PROVIDED RECORDS:

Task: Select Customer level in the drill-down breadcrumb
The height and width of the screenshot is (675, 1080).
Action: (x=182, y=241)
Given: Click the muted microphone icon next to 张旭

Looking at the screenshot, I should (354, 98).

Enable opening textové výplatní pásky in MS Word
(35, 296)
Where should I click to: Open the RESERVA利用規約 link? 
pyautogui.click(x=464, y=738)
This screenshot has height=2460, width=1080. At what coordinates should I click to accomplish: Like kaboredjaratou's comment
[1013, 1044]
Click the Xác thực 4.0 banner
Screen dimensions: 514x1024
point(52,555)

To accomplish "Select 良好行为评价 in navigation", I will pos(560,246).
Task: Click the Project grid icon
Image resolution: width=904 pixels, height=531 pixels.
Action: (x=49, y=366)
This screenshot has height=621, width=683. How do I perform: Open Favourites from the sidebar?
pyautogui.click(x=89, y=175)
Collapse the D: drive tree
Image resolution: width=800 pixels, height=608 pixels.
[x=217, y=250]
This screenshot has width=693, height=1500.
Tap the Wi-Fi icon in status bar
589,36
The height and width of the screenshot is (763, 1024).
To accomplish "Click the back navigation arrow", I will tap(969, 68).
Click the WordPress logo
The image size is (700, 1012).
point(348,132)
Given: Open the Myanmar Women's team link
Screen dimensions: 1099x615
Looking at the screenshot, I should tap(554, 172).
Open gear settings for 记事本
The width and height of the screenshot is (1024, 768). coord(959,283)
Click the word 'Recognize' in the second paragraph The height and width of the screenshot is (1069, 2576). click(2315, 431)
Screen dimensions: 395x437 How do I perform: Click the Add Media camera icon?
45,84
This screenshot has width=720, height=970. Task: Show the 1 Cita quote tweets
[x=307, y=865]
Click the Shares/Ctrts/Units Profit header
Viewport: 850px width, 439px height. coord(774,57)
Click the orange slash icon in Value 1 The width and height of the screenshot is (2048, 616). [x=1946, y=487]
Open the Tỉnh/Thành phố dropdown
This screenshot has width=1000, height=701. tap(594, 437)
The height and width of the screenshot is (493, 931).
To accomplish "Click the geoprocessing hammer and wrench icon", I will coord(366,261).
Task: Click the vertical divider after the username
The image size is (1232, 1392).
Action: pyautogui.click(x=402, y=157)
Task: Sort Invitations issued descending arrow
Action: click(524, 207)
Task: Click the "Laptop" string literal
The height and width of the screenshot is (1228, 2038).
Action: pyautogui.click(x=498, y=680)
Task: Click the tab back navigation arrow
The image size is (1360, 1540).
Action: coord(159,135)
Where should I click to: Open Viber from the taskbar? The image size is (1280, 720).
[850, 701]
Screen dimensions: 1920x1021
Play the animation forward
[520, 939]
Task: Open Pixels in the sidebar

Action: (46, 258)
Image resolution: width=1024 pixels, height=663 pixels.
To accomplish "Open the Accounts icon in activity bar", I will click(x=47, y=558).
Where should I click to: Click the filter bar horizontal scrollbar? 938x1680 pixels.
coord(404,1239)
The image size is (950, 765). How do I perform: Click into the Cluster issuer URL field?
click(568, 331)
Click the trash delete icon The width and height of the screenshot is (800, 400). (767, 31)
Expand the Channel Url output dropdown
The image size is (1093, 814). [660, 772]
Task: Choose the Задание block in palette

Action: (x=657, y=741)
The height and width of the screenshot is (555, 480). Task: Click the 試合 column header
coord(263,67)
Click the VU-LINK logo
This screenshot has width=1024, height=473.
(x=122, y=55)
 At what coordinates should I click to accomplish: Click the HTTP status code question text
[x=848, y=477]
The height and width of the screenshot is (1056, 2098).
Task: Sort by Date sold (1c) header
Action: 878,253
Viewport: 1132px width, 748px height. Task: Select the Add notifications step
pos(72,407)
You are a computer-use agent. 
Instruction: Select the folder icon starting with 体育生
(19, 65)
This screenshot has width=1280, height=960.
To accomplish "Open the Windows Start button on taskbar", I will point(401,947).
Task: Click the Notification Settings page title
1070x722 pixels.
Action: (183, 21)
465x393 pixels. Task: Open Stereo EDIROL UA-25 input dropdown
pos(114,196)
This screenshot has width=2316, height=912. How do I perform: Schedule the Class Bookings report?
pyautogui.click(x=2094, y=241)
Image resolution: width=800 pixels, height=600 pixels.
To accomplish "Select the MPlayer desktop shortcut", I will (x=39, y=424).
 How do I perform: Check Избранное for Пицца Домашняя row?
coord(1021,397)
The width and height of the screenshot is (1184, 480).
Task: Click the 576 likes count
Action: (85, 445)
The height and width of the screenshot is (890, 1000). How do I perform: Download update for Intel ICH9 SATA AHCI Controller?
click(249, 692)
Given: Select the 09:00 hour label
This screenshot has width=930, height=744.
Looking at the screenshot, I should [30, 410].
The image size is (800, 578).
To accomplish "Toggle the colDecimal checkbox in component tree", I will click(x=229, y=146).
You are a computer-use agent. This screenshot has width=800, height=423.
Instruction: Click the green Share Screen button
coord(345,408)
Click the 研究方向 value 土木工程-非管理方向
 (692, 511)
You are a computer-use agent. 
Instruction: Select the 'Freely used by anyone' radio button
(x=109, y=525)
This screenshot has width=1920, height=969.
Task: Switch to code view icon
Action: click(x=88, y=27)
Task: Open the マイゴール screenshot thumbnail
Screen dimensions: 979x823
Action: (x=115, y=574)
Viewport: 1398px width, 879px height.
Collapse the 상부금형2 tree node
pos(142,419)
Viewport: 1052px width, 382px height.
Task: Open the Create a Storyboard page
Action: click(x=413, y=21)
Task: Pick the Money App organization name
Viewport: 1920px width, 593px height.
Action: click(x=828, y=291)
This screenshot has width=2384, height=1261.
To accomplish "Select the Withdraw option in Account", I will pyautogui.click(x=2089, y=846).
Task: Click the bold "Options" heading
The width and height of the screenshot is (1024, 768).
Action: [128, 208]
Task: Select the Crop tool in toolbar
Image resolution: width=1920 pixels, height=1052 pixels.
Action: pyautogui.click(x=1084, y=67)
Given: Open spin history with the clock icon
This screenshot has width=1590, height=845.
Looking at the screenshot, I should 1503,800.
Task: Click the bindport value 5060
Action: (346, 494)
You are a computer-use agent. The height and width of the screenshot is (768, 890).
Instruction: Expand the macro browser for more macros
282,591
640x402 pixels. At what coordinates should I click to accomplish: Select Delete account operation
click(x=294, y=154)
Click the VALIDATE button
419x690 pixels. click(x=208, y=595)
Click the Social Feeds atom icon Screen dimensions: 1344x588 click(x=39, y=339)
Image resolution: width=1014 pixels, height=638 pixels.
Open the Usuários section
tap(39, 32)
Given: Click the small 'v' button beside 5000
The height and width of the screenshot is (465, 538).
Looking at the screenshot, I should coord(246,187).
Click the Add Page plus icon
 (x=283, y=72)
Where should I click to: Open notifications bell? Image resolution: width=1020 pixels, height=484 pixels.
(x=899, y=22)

EXERCISE DIRECTIONS:
Your reply should consist of all the records, set down exactly.

RESPONSE AREA:
Task: Select Customer level in the drill-down breadcrumb
The height and width of the screenshot is (675, 1080).
Action: (x=182, y=241)
Given: Click the muted microphone icon next to 张旭

Looking at the screenshot, I should (354, 98).

Enable opening textové výplatní pásky in MS Word
(35, 296)
Where should I click to: Open the RESERVA利用規約 link? 
pyautogui.click(x=464, y=738)
This screenshot has height=2460, width=1080. At what coordinates should I click to accomplish: Like kaboredjaratou's comment
[1013, 1044]
Click the Xác thực 4.0 banner
Screen dimensions: 514x1024
point(52,555)

To accomplish "Select 良好行为评价 in navigation", I will pos(560,246).
Task: Click the Project grid icon
Image resolution: width=904 pixels, height=531 pixels.
Action: (x=49, y=366)
This screenshot has height=621, width=683. How do I perform: Open Favourites from the sidebar?
pyautogui.click(x=89, y=175)
Collapse the D: drive tree
Image resolution: width=800 pixels, height=608 pixels.
[x=217, y=250]
This screenshot has width=693, height=1500.
Tap the Wi-Fi icon in status bar
589,36
The height and width of the screenshot is (763, 1024).
To accomplish "Click the back navigation arrow", I will tap(969, 68).
Click the WordPress logo
The image size is (700, 1012).
point(348,132)
Given: Open the Myanmar Women's team link
Screen dimensions: 1099x615
Looking at the screenshot, I should tap(554, 172).
Open gear settings for 记事本
The width and height of the screenshot is (1024, 768). coord(959,283)
Click the word 'Recognize' in the second paragraph The height and width of the screenshot is (1069, 2576). click(2315, 431)
Screen dimensions: 395x437 How do I perform: Click the Add Media camera icon?
45,84
This screenshot has width=720, height=970. Task: Show the 1 Cita quote tweets
[x=307, y=865]
Click the Shares/Ctrts/Units Profit header
Viewport: 850px width, 439px height. coord(774,57)
Click the orange slash icon in Value 1 The width and height of the screenshot is (2048, 616). [x=1946, y=487]
Open the Tỉnh/Thành phố dropdown
This screenshot has width=1000, height=701. tap(594, 437)
The height and width of the screenshot is (493, 931).
To accomplish "Click the geoprocessing hammer and wrench icon", I will coord(366,261).
Task: Click the vertical divider after the username
The image size is (1232, 1392).
Action: pyautogui.click(x=402, y=157)
Task: Sort Invitations issued descending arrow
Action: click(524, 207)
Task: Click the "Laptop" string literal
The height and width of the screenshot is (1228, 2038).
Action: pyautogui.click(x=498, y=680)
Task: Click the tab back navigation arrow
The image size is (1360, 1540).
Action: coord(159,135)
Where should I click to: Open Viber from the taskbar? The image size is (1280, 720).
[850, 701]
Screen dimensions: 1920x1021
Play the animation forward
[520, 939]
Task: Open Pixels in the sidebar

Action: (46, 258)
Image resolution: width=1024 pixels, height=663 pixels.
To accomplish "Open the Accounts icon in activity bar", I will click(x=47, y=558).
Where should I click to: Click the filter bar horizontal scrollbar? 938x1680 pixels.
coord(404,1239)
The image size is (950, 765). How do I perform: Click into the Cluster issuer URL field?
click(568, 331)
Click the trash delete icon The width and height of the screenshot is (800, 400). (767, 31)
Expand the Channel Url output dropdown
The image size is (1093, 814). [660, 772]
Task: Choose the Задание block in palette

Action: (x=657, y=741)
The height and width of the screenshot is (555, 480). Task: Click the 試合 column header
coord(263,67)
Click the VU-LINK logo
This screenshot has width=1024, height=473.
(x=122, y=55)
 At what coordinates should I click to accomplish: Click the HTTP status code question text
[x=848, y=477]
The height and width of the screenshot is (1056, 2098).
Task: Sort by Date sold (1c) header
Action: 878,253
Viewport: 1132px width, 748px height. Task: Select the Add notifications step
pos(72,407)
You are a computer-use agent. 
Instruction: Select the folder icon starting with 体育生
(19, 65)
This screenshot has width=1280, height=960.
To accomplish "Open the Windows Start button on taskbar", I will point(401,947).
Task: Click the Notification Settings page title
1070x722 pixels.
Action: (183, 21)
465x393 pixels. Task: Open Stereo EDIROL UA-25 input dropdown
pos(114,196)
This screenshot has width=2316, height=912. How do I perform: Schedule the Class Bookings report?
pyautogui.click(x=2094, y=241)
Image resolution: width=800 pixels, height=600 pixels.
To accomplish "Select the MPlayer desktop shortcut", I will (x=39, y=424).
 How do I perform: Check Избранное for Пицца Домашняя row?
coord(1021,397)
The width and height of the screenshot is (1184, 480).
Task: Click the 576 likes count
Action: (85, 445)
The height and width of the screenshot is (890, 1000). How do I perform: Download update for Intel ICH9 SATA AHCI Controller?
click(249, 692)
Given: Select the 09:00 hour label
This screenshot has width=930, height=744.
Looking at the screenshot, I should [30, 410].
The image size is (800, 578).
To accomplish "Toggle the colDecimal checkbox in component tree", I will click(x=229, y=146).
You are a computer-use agent. This screenshot has width=800, height=423.
Instruction: Click the green Share Screen button
coord(345,408)
Click the 研究方向 value 土木工程-非管理方向
 (692, 511)
You are a computer-use agent. 
Instruction: Select the 'Freely used by anyone' radio button
(x=109, y=525)
This screenshot has width=1920, height=969.
Task: Switch to code view icon
Action: click(x=88, y=27)
Task: Open the マイゴール screenshot thumbnail
Screen dimensions: 979x823
Action: (x=115, y=574)
Viewport: 1398px width, 879px height.
Collapse the 상부금형2 tree node
pos(142,419)
Viewport: 1052px width, 382px height.
Task: Open the Create a Storyboard page
Action: click(x=413, y=21)
Task: Pick the Money App organization name
Viewport: 1920px width, 593px height.
Action: click(x=828, y=291)
This screenshot has width=2384, height=1261.
To accomplish "Select the Withdraw option in Account", I will pyautogui.click(x=2089, y=846).
Task: Click the bold "Options" heading
The width and height of the screenshot is (1024, 768).
Action: [128, 208]
Task: Select the Crop tool in toolbar
Image resolution: width=1920 pixels, height=1052 pixels.
Action: pyautogui.click(x=1084, y=67)
Given: Open spin history with the clock icon
This screenshot has width=1590, height=845.
Looking at the screenshot, I should 1503,800.
Task: Click the bindport value 5060
Action: (346, 494)
You are a computer-use agent. The height and width of the screenshot is (768, 890).
Instruction: Expand the macro browser for more macros
282,591
640x402 pixels. At what coordinates should I click to accomplish: Select Delete account operation
click(x=294, y=154)
Click the VALIDATE button
419x690 pixels. click(x=208, y=595)
Click the Social Feeds atom icon Screen dimensions: 1344x588 click(x=39, y=339)
Image resolution: width=1014 pixels, height=638 pixels.
Open the Usuários section
tap(39, 32)
Given: Click the small 'v' button beside 5000
The height and width of the screenshot is (465, 538).
Looking at the screenshot, I should coord(246,187).
Click the Add Page plus icon
 (x=283, y=72)
Where should I click to: Open notifications bell? Image resolution: width=1020 pixels, height=484 pixels.
(x=899, y=22)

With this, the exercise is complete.